JAKARTA, HOLOPIS.COM – Pengadilan Negeri Surabaya mengabulkan permohonan pernikahan beda agama.
Permohonan tersebut diajukan oleh pasangan Islam dan Kristen, usai ditolak Dinas Kependudukan dan Pencatatan Sipil setempat. Alasannya agar tak terjadi praktik kumpul kebo.
Humas PN Surabaya Suparno mengatakan, pertimbangan hakim mengabulkan permohonan pernikahan beda agama tersebut adalah demi menghindari praktik kumpul kebo, sekaligus demi memberikan kejelasan status.
“Apabila pernikahan beda agama dan ada penolakan dari KUA dan dari Kantor Catatan Sipil juga menolak, maka PN bisa mengabulkan dengan pertimbangan guna untuk menghindari kumpul kebo dan demi status anak biar jelas bapaknya,” ujar Suparno, Senin (20/6).
Persoalan ini bermula saat RA, calon pengantin pria yang beragama Islam bersama calon pengantin wanita yang beragama Kristen EDS, mendaftarkan pernikahan mereka ke Dinas Kependudukan dan Pencatatan Sipil. Namun berkas mereka ditolak.
Keduanya lantas mengajukan permohonan pernikahan beda agama ke PN Surabaya 13 April 2022 lalu. Permohonan mereka dikabulkan pada 26 April 2022 dan tercantum pada penetapan Nomor 916/Pdt.P/2022/PN Sby.

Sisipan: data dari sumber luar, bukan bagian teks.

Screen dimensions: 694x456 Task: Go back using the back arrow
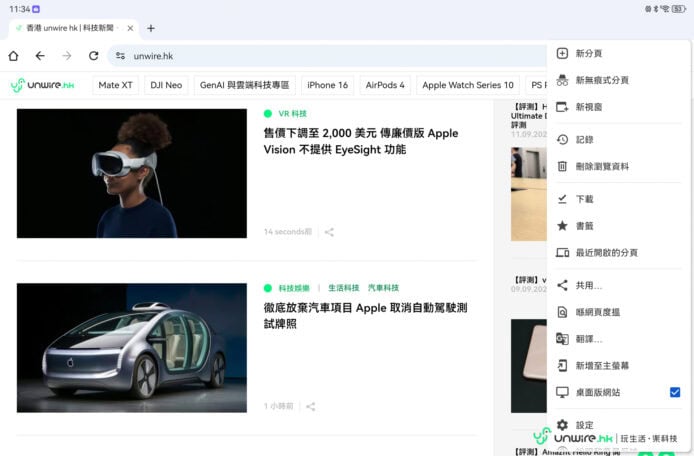coord(40,56)
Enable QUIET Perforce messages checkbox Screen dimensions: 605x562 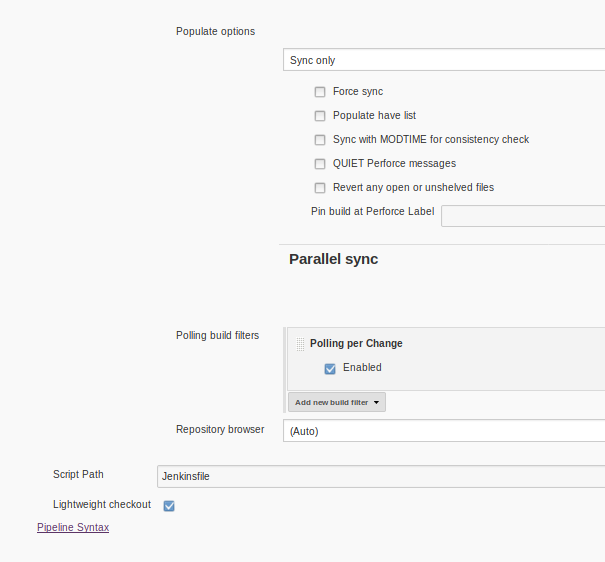pyautogui.click(x=320, y=164)
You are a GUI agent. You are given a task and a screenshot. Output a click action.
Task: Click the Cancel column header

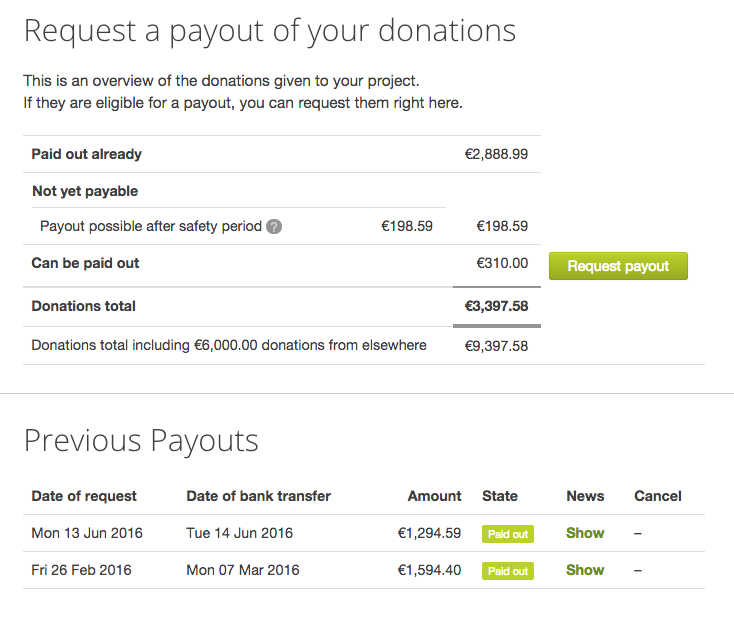[x=658, y=496]
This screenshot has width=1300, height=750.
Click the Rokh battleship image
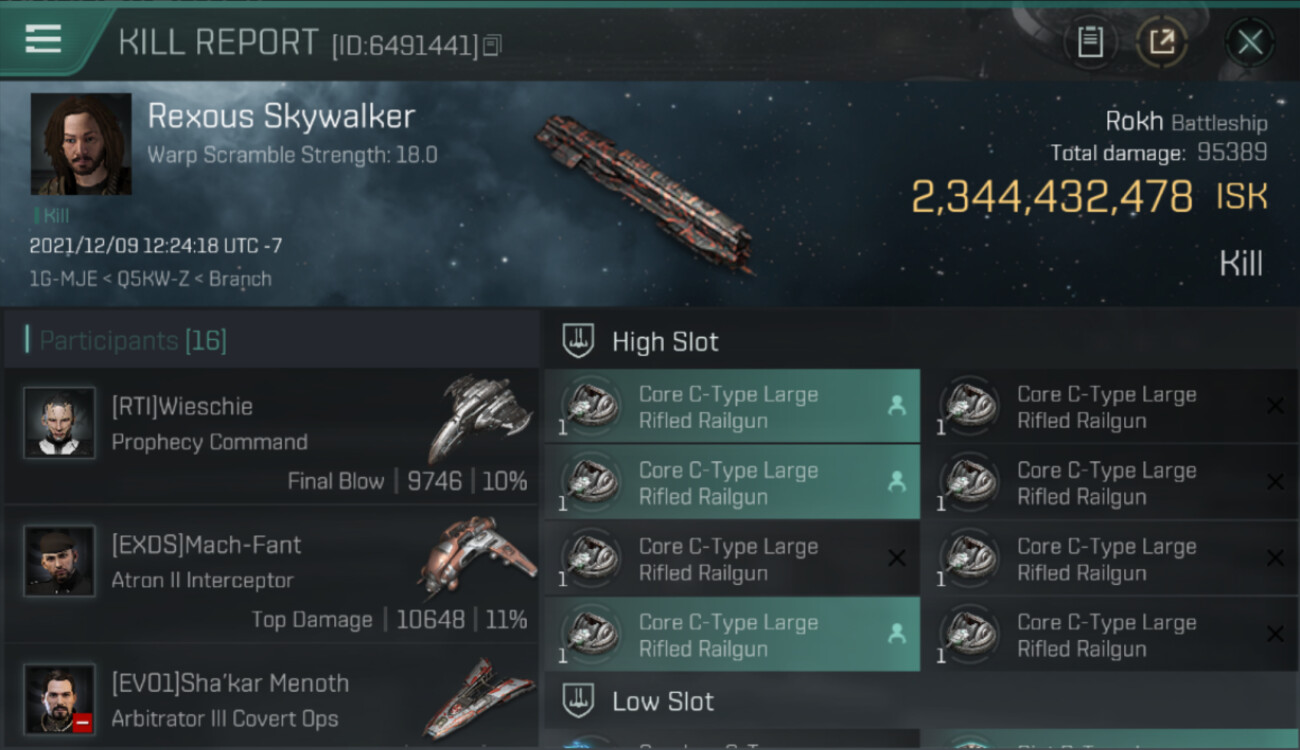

“Mengabulkan Permohonan Para Pemohon; Memberikan izin kepada Para Pemohon untuk melangsungkan perkawinan beda agama di hadapan Pejabat Kantor Dinas Kependudukan dan Catatan Sipil Kotamadya Surabaya,” kata Hakim Imam Supriyadi dalam putusan yang dimuat di laman SIPP PN, Surabaya, Senin (30/6).
Hakim juga memerintahkan kepada Pejabat Kantor Dinas Kependudukan dan Catatan Sipil Kotamadya Surabaya untuk melakukan pencatatan perkawinan beda agama Para Pemohon tersebut ke dalam Register Pencatatan Perkawinan yang digunakan dan segera menerbitkan Akta Perkawinan.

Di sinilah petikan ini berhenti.